» Task prompt
Would you transcribe only the lines below, from the one containing "Select the tagline" through the end of the material, exactly and with no pictures?

» The data
╔══

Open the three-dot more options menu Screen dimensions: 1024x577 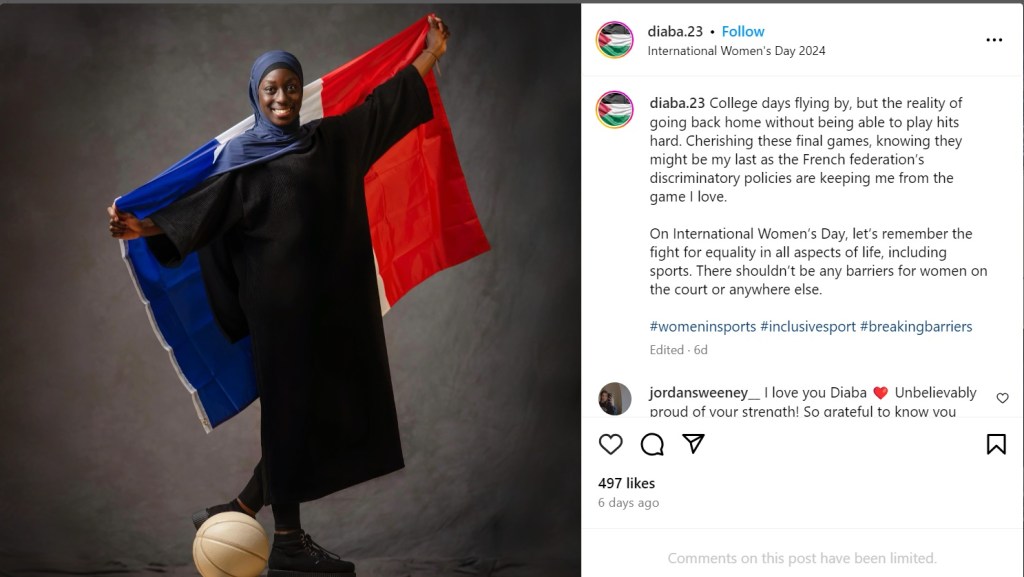(994, 40)
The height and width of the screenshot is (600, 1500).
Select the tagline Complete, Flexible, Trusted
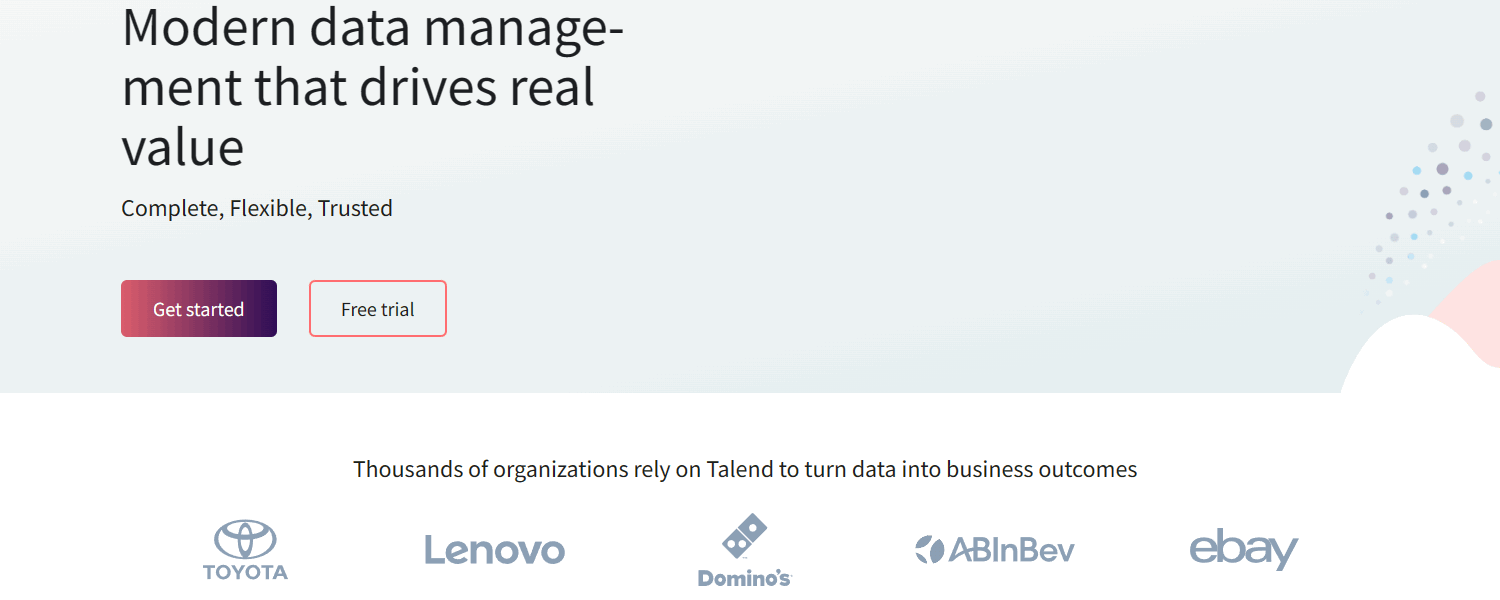(x=256, y=208)
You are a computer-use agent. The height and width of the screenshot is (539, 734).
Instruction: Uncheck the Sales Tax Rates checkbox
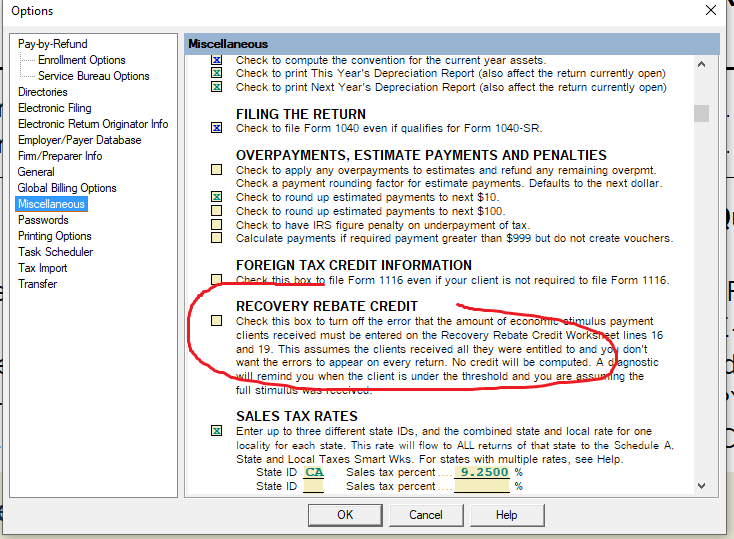pyautogui.click(x=216, y=431)
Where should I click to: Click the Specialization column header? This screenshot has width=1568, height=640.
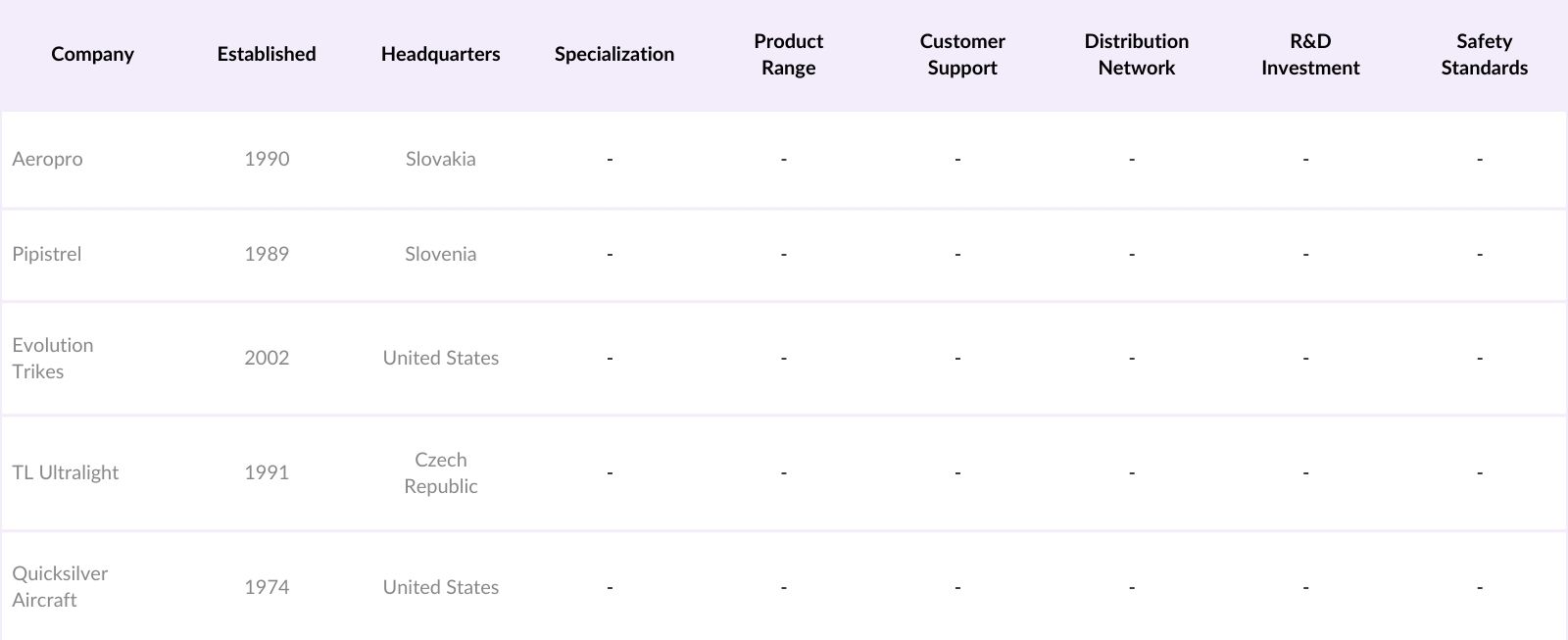tap(614, 54)
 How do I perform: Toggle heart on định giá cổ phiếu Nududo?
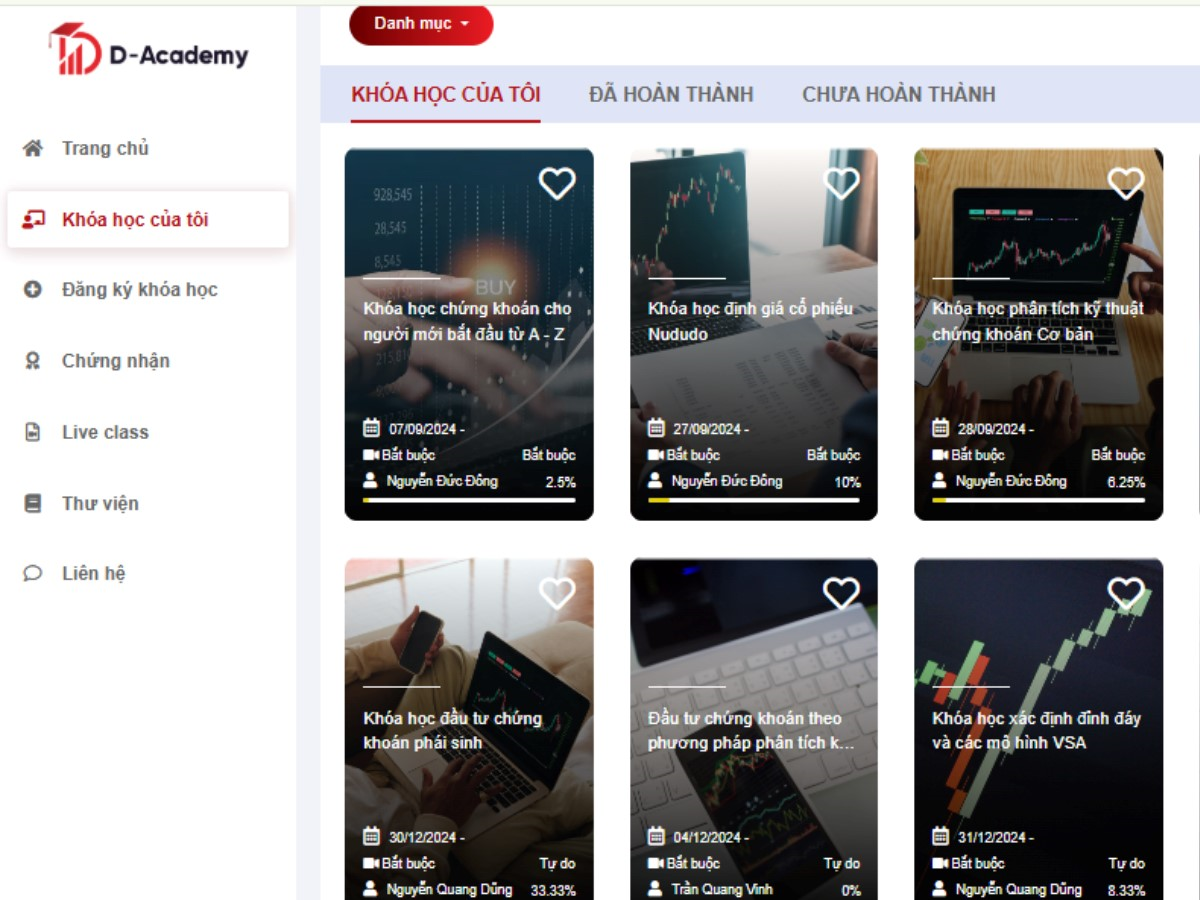(841, 183)
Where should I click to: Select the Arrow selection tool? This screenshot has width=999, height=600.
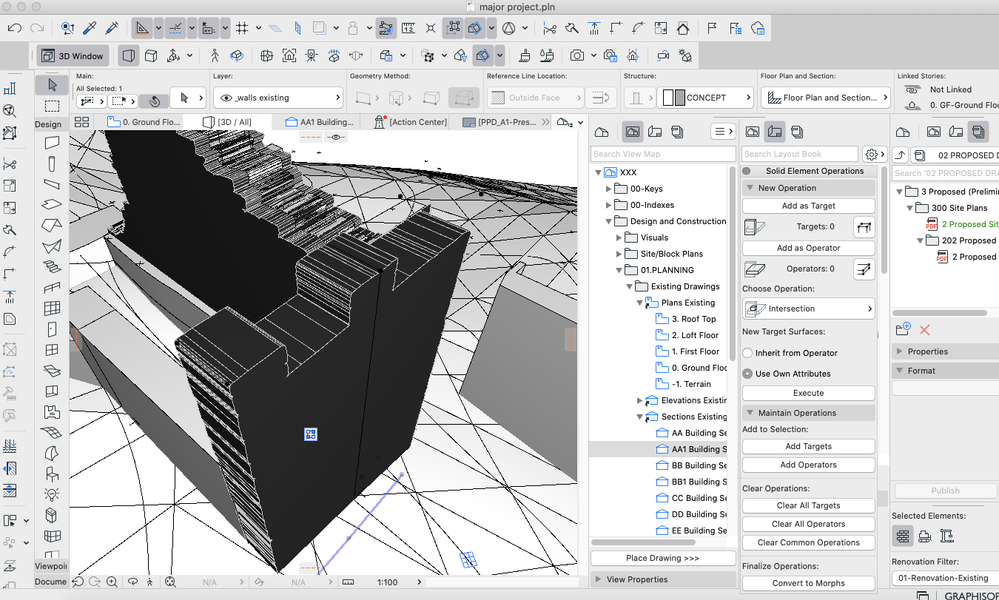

╚══

» Finished task
Select the tagline Complete, Flexible, Trusted
(x=256, y=208)
You are a computer-use agent. The height and width of the screenshot is (539, 734).
Instruction: Uncheck the Sales Tax Rates checkbox
pyautogui.click(x=216, y=431)
Where should I click to: Click the Specialization column header? This screenshot has width=1568, height=640.
tap(614, 54)
 How do I perform: Toggle heart on định giá cổ phiếu Nududo?
(841, 183)
Where should I click to: Select the Arrow selection tool? This screenshot has width=999, height=600.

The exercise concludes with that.